Exercise instructions >> Scan the entries below for the string "pour" and copy every line where it turns up.

Stored records:
:::

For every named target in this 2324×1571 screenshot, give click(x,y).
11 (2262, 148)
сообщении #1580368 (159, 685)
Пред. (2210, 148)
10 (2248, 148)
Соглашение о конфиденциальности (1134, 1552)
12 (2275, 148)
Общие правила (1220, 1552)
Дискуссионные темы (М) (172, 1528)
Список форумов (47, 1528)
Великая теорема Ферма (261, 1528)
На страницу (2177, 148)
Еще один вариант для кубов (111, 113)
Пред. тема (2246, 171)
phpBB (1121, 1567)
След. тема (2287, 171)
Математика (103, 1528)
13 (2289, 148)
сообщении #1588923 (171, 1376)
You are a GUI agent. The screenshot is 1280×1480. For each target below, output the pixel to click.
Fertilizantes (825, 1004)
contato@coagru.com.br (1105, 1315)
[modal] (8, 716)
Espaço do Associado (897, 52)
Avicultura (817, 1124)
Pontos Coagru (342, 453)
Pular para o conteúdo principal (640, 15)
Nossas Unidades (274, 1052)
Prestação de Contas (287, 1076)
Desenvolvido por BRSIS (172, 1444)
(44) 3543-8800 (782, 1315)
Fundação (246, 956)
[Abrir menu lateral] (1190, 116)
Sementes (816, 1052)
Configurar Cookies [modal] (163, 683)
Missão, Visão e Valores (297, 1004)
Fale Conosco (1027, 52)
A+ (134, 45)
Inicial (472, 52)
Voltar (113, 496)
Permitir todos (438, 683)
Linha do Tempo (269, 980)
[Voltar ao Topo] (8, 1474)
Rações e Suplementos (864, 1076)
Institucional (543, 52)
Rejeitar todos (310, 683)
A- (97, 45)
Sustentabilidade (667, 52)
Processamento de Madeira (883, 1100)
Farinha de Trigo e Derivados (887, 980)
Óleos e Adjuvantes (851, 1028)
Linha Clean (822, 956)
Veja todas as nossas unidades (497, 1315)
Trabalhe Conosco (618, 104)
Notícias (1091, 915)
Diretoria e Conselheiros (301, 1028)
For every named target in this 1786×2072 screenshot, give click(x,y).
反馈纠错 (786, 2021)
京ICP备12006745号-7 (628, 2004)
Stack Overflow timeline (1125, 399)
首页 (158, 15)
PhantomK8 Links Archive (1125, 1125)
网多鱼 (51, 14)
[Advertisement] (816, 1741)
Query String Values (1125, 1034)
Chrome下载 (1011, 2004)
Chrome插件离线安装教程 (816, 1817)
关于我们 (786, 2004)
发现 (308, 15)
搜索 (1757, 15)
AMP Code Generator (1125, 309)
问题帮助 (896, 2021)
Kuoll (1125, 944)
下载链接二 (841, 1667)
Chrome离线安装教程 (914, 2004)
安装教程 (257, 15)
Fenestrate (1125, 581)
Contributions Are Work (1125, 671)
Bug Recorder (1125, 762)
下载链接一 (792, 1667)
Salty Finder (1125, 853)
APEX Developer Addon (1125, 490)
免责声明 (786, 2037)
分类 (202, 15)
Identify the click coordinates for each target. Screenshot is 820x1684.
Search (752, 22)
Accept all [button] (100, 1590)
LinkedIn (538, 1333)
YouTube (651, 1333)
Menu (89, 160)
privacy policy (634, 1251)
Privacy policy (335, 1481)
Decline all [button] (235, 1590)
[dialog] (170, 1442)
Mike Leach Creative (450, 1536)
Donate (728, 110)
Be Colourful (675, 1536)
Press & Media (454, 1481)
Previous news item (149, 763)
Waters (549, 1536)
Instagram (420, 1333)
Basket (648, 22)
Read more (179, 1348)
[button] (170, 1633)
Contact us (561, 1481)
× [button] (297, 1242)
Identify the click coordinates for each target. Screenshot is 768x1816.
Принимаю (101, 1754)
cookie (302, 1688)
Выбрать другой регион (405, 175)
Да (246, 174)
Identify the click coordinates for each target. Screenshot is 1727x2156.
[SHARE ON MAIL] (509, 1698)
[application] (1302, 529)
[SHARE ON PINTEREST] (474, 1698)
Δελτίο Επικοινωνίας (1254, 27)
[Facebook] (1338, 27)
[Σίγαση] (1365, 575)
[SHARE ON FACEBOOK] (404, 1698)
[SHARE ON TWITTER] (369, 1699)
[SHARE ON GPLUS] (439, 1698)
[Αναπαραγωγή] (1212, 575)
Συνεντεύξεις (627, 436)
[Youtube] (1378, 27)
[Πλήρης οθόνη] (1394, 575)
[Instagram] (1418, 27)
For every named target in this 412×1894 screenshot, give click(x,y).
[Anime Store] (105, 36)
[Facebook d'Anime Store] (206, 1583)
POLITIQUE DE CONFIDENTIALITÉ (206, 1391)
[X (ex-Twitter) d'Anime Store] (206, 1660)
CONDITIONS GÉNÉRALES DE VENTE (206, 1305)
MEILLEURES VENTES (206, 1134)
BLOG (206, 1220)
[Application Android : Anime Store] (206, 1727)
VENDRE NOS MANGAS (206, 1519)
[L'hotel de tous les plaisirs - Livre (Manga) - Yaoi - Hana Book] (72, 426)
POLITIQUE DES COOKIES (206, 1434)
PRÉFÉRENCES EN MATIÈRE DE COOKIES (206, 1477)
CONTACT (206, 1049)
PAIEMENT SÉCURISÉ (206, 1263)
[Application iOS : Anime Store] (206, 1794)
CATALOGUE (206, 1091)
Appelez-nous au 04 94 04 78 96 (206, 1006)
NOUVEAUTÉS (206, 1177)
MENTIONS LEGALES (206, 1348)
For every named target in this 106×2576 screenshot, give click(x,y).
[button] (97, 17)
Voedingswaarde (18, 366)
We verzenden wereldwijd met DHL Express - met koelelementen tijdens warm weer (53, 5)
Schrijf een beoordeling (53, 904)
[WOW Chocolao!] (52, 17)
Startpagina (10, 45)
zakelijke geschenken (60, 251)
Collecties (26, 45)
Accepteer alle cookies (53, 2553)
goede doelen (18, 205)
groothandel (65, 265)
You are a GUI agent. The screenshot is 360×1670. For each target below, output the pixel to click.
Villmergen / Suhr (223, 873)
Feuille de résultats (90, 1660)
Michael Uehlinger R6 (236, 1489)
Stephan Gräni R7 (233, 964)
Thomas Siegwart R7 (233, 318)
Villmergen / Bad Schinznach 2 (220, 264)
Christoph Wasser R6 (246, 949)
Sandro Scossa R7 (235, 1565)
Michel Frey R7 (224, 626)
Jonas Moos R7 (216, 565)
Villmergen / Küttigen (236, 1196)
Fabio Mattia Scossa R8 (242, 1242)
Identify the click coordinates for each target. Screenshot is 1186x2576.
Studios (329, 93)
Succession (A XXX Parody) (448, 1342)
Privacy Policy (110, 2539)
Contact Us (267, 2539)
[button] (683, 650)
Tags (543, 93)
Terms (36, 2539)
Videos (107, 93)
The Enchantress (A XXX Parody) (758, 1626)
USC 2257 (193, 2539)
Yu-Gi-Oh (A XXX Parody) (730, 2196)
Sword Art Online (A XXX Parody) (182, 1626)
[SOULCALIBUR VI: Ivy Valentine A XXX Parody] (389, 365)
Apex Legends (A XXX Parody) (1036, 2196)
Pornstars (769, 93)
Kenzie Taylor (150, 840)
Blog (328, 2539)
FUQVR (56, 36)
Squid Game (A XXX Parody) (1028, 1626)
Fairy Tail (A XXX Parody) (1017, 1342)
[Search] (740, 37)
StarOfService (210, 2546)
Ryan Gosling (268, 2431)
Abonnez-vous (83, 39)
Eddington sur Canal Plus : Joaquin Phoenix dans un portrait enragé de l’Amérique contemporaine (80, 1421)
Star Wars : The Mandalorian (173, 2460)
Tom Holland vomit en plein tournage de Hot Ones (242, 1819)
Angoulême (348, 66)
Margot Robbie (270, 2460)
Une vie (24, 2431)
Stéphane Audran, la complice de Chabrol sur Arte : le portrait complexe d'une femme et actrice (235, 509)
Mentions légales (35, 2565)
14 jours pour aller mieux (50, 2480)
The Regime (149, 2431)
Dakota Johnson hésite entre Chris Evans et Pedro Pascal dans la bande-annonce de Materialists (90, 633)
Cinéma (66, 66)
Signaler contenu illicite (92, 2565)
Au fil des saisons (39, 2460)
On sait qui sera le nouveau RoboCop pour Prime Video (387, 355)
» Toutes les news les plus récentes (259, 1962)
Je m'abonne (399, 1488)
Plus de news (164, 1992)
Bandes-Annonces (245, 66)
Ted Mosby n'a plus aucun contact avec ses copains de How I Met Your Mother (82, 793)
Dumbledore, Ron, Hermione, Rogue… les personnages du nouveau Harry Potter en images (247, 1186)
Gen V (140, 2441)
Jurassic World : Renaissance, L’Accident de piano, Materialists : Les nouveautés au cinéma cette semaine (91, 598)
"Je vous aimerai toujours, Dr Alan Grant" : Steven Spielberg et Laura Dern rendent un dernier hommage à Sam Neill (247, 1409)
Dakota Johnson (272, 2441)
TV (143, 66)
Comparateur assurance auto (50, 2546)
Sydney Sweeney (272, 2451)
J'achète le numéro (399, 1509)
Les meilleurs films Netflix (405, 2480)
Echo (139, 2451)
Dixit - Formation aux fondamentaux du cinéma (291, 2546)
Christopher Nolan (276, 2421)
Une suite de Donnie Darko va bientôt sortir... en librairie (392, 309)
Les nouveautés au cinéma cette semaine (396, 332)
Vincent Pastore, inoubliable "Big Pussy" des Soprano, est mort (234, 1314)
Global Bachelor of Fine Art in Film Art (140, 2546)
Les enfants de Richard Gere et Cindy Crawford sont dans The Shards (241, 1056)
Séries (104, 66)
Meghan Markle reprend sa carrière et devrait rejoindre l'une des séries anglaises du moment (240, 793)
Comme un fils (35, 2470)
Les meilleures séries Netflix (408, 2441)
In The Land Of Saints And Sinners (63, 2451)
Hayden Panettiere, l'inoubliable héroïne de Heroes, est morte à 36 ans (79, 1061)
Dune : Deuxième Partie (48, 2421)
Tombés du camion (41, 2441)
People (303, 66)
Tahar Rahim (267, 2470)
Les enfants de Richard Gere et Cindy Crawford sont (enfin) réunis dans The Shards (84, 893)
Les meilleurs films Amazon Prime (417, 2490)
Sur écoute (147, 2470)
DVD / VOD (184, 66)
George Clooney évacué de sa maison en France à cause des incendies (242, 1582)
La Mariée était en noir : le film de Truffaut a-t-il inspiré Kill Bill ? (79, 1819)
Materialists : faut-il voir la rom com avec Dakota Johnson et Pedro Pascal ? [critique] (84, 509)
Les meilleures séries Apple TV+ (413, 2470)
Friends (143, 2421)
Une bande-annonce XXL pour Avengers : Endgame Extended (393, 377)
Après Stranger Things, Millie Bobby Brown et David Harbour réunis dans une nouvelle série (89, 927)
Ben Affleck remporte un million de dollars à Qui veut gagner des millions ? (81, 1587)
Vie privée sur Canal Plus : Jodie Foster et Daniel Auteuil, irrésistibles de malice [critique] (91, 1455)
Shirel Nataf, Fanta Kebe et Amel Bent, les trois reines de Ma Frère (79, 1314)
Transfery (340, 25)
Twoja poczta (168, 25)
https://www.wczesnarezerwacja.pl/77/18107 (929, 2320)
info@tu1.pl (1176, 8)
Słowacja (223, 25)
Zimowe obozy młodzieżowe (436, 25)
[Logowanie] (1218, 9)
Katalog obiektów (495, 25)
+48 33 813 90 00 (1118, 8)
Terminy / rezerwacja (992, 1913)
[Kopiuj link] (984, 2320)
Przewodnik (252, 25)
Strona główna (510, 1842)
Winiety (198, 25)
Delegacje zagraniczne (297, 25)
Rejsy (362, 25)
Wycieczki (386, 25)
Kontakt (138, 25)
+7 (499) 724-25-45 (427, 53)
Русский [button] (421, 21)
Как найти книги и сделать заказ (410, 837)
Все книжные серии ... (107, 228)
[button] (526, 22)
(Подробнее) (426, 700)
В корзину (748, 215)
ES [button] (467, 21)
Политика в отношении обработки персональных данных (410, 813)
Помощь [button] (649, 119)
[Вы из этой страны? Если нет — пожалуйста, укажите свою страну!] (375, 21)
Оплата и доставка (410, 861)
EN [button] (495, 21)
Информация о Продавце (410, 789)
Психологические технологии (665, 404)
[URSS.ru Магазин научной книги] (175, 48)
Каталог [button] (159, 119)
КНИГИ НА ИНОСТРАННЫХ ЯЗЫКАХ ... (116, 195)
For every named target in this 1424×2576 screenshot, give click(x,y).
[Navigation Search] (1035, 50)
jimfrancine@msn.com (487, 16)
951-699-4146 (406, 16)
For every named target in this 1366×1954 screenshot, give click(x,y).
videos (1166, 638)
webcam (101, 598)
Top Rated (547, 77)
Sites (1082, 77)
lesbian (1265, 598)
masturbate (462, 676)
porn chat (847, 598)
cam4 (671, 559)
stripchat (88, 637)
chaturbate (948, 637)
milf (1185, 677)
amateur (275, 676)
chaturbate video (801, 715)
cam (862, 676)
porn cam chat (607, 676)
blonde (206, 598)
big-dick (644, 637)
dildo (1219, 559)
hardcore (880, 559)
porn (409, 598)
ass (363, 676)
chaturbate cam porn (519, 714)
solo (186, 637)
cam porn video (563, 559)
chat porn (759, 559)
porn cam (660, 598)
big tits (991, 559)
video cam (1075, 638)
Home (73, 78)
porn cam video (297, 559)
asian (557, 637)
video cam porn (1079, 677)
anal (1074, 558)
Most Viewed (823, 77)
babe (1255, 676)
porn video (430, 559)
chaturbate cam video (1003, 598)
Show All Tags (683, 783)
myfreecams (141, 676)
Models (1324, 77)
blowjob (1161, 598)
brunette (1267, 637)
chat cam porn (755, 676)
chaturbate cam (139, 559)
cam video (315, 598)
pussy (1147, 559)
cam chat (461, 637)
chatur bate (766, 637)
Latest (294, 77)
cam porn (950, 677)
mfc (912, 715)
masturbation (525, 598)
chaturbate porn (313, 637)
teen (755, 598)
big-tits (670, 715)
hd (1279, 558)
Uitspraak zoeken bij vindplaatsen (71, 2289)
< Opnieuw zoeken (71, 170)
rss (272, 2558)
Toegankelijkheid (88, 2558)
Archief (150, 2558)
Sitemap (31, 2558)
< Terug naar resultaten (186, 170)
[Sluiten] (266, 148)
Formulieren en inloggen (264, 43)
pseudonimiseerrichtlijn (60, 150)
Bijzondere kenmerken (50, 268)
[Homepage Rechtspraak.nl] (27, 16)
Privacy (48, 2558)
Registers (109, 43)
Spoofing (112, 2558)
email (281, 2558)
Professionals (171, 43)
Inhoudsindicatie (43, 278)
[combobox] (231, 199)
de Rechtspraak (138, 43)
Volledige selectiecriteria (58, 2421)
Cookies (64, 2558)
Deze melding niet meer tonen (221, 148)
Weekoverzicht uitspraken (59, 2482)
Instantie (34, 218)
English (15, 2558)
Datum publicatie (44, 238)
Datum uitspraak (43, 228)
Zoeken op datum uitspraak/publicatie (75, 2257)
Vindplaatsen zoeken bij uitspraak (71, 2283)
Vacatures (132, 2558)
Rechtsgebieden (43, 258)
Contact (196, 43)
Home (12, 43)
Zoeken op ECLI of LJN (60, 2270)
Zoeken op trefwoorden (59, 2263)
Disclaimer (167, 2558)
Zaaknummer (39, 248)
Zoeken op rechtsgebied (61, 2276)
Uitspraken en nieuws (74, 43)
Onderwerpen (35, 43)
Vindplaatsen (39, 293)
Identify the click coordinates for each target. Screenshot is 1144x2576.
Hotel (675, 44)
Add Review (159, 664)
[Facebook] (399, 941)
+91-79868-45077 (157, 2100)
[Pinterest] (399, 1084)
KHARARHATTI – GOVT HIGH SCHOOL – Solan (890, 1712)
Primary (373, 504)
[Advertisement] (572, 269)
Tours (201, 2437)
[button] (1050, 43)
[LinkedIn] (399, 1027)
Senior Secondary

:::

Your response >>
14 jours pour aller mieux (50, 2480)
On sait qui sera le nouveau RoboCop pour Prime Video (387, 355)
Une bande-annonce XXL pour Avengers : Endgame Extended (393, 377)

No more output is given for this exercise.